Sorry! There are no comments related to the filter you selected.

Does anyone actually use Second Life? (3, Insightful)

Anonymous Coward | more than 6 years ago | (#24188575)

If so, why?

I dunno (3, Funny)

commodoresloat (172735) | more than 6 years ago | (#24188593)

I'm still working on my first one here. But I hear you can install a feline module to get 8 more.

obligatory: (4, Funny)

martinw89 (1229324) | more than 6 years ago | (#24188679)

First Life [getafirstlife.com]

Re:Does anyone actually use Second Life? (1, Interesting)

Robert1 (513674) | more than 6 years ago | (#24188745)

I knew someone who took an online class. The instructor sent out an email a few weeks before the start of "classes" giving detailed instructions for how to download and log into second life. Their "classroom" was in second life. The instructions went on to say that the virtual avatars had to be dressed properly in appropriate avatars, show up in the classroom on time, and not engage in private conversations. All lectures would be given via chatting through the game. I only found out because said friend had never heard of second life. I explained to him what it was all about.

Needless to say that individual quickly dropped from that class.

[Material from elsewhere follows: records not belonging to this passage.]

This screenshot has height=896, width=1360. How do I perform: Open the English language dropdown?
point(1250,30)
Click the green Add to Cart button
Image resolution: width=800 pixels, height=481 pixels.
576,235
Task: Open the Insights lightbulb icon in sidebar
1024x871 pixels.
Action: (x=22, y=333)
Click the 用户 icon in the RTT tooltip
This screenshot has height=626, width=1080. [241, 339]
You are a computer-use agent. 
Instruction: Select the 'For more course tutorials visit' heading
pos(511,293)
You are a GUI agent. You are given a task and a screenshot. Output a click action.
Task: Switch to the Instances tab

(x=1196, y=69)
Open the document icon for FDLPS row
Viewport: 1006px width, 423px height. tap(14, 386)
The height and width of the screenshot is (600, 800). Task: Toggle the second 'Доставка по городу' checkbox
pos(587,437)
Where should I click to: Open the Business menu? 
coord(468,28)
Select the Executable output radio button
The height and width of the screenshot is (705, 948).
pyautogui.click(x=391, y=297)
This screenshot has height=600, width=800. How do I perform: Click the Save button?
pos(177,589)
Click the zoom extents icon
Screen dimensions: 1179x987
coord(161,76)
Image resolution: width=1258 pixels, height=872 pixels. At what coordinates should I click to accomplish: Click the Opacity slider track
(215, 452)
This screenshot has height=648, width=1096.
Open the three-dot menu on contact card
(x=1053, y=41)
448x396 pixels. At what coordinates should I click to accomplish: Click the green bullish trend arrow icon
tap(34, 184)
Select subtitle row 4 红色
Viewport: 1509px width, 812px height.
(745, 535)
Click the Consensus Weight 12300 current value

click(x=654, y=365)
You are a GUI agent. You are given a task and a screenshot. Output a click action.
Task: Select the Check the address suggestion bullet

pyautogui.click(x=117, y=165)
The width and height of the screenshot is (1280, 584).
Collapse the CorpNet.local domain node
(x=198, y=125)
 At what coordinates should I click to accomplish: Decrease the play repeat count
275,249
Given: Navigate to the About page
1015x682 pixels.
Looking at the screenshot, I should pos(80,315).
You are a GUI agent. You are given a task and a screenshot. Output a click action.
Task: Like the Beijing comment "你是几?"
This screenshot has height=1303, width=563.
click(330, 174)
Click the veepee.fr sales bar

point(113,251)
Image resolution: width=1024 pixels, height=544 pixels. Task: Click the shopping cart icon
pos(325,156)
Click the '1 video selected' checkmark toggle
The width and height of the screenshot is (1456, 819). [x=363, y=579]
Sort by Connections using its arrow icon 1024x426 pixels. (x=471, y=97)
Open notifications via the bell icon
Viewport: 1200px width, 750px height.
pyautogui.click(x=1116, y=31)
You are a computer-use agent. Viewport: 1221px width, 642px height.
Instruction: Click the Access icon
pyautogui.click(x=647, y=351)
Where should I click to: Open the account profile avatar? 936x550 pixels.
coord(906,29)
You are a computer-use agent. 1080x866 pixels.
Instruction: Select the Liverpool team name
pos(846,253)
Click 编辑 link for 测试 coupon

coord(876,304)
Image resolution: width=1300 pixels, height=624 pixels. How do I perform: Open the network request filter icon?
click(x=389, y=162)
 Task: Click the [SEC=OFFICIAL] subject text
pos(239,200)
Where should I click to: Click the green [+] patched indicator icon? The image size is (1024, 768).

So to answer your question, under-qualified holders of worthless masters degrees use second life to (unsuccessfully) create a semblance of academic credibility in a futile attempt to mitigate their self-loathing by substituting a virtual classroom for the real one no accredited university would ever let these pretentious assholes have.

Honestly, how desperate for a power trip are such people as to force mid-to-late 20 year olds into a mockery of a traditional rule-centric "classroom" in a game primarily used for sexual gratification between human/animal hybrids.

Re:Does anyone actually use Second Life? (4, Informative)

TornCityVenz (1123185) | more than 6 years ago | (#24188897)

You seem to make a lot of false assumptions about SL, and probably did your "friend" no favors with your description of "what it was all about" certainly If I thought what it was all about was sex between human/animal hybrids I would probably not be so interested in a class on the subject either.. (gratifying or not) However many schools are looking at SL as in inovative approach to learning. http://www.simteach.com/wiki/index.php?title=Second_Life:_Universities_and_Private_Islands [simteach.com] provides a small list of schools that have expressed interest. with Names on the list like Stanford and MIT i think you might want to rethink your estimation of what the potential is.

Re:Does anyone actually use Second Life? (3, Insightful)

jandrese (485) | more than 6 years ago | (#24188905)

Are you sure it wasn't just an experiment in injecting a social element back into online courses? I'm not sure it's a great idea, but I can see this being a help to those people who work better when there is peer pressure from other students.

Frankly, even if it didn't work, you have an amazing amount of vitriol over what seems like a reasonable experiment in sociology. I'm reasonably certain the instructor wasn't going to dress in a furry suit and force students to have cybersex or something. The only major concern I have with the experiment is that Secondlife is buggy and requires a powerful machine, so technical problems could easily interfere with the class, especially if the students are running on lower end hardware.

Re:Does anyone actually use Second Life? (2, Informative)

Jasonjk74 (1104789) | more than 6 years ago | (#24188975)

So to answer your question, under-qualified holders of worthless masters degrees use second life to (unsuccessfully) create a semblance of academic credibility in a futile attempt to mitigate their self-loathing by substituting a virtual classroom for the real one no accredited university would ever let these pretentious assholes have. Honestly, how desperate for a power trip are such people as to force mid-to-late 20 year olds into a mockery of a traditional rule-centric "classroom" in a game primarily used for sexual gratification between human/animal hybrids.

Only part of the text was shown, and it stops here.